Das Ungleichheitsvirus
Als Folge der Corona-Pandemie droht die Ungleichheit erstmals in fast allen Ländern der Welt gleichzeitig anzusteigen. Diese Krise verschärft
die vorher schon dramatischen Unterschiede zwischen Arm und Reich, zwischen den Geschlechtern und zwischen Weißen und Black, Indigenous and
People of Color (BIPoC). Bereits neun Monate nach Ausbruch der Pandemie hatten die 1.000 reichsten Milliardär*innen wieder so viel Vermögen wie
in der Zeit vor COVID-19. Die weltweit ärmsten Menschen hingegen könnten länger als ein Jahrzehnt brauchen, um die Auswirkungen der Pandemie zu überwinden.
Die Krise zeigt wie unter einem Brennglas, wie sehr unser derzeitiges
Wirtschaftssystem die Ungleichheit vertieft. Aufgrund fehlenden
politischen Willens und einer chronischen Unterfinanzierung der
öffentlichen Haushalte mangelt es an guten staatlichen Gesundheits-,
Bildungs- und sozialen Sicherungssystemen. Kombiniert mit
Arbeitslosigkeit trifft dies vor allem in Armut lebende Menschen. Dort,
wo diese Systeme fehlen oder zu schwach sind, verarmen und sterben mehr
Menschen als anderswo.
Die Regierungen müssen jetzt handeln und extreme Ungleichheit und
Armut bekämpfen. Damit die notwendigen Maßnahmen finanziert werden
können, müssen Konzerne und Superreiche ihren fairen Anteil zur
Bewältigung der Krise beitragen.

◆ **Übungsmaterial**
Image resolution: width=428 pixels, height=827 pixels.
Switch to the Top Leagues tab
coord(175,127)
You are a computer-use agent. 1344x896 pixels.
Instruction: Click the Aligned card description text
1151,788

◆ **Aufgabenstellung**
Führen Sie den Textauszug über die wachsende Ungleichheit infolge der Corona-Pandemie im Anschluss an seinen letzten Satz fort.

◆ **Antwortbereich**
Die Corona-Pandemie muss ein Weckruf sein, extreme Ungleichheit und
Armut endlich bei der Wurzel zu packen. Dafür brauchen wir ein
Wirtschaftssystem, das die Macht und den Einfluss sehr großer Konzerne
reduziert, an dem Beschäftigte, Erzeuger, Verbraucher*innen und andere
Akteursgruppen politisch und wirtschaftlich gleichberechtigt teilhaben
und das Gewinne unter Beachtung der planetarischen Grenzen
erwirtschaftet und von Anfang an gerecht verteilt. Der Schlüssel liegt
in einer Demokratisierung der Wirtschaft, das heißt Entscheidungsmacht
muss breit geteilt werden und darf sich nicht bei einigen wenigen
konzentrieren.
Wir brauchen allen in gleicher Weise zugängliche soziale
Grunddienste, die nicht einer Gewinnlogik unterworfen werden.
Unternehmen müssen demokratisch und gemeinwohlorientiert ausgerichtet
sein, damit ihr Handeln allen dient. Und es gilt, vielfältige und
durchlässige Marktstrukturen zu schaffen, sodass Macht nicht bei
einzelnen Konzernen angehäuft wird. Es kann und darf nicht mehr so
weitergehen, wie zuvor – weder in Deutschland oder Europa noch weltweit.
Ohne demokratische Wirtschaft wird es keine gerechte und demokratische
Gesellschaft geben.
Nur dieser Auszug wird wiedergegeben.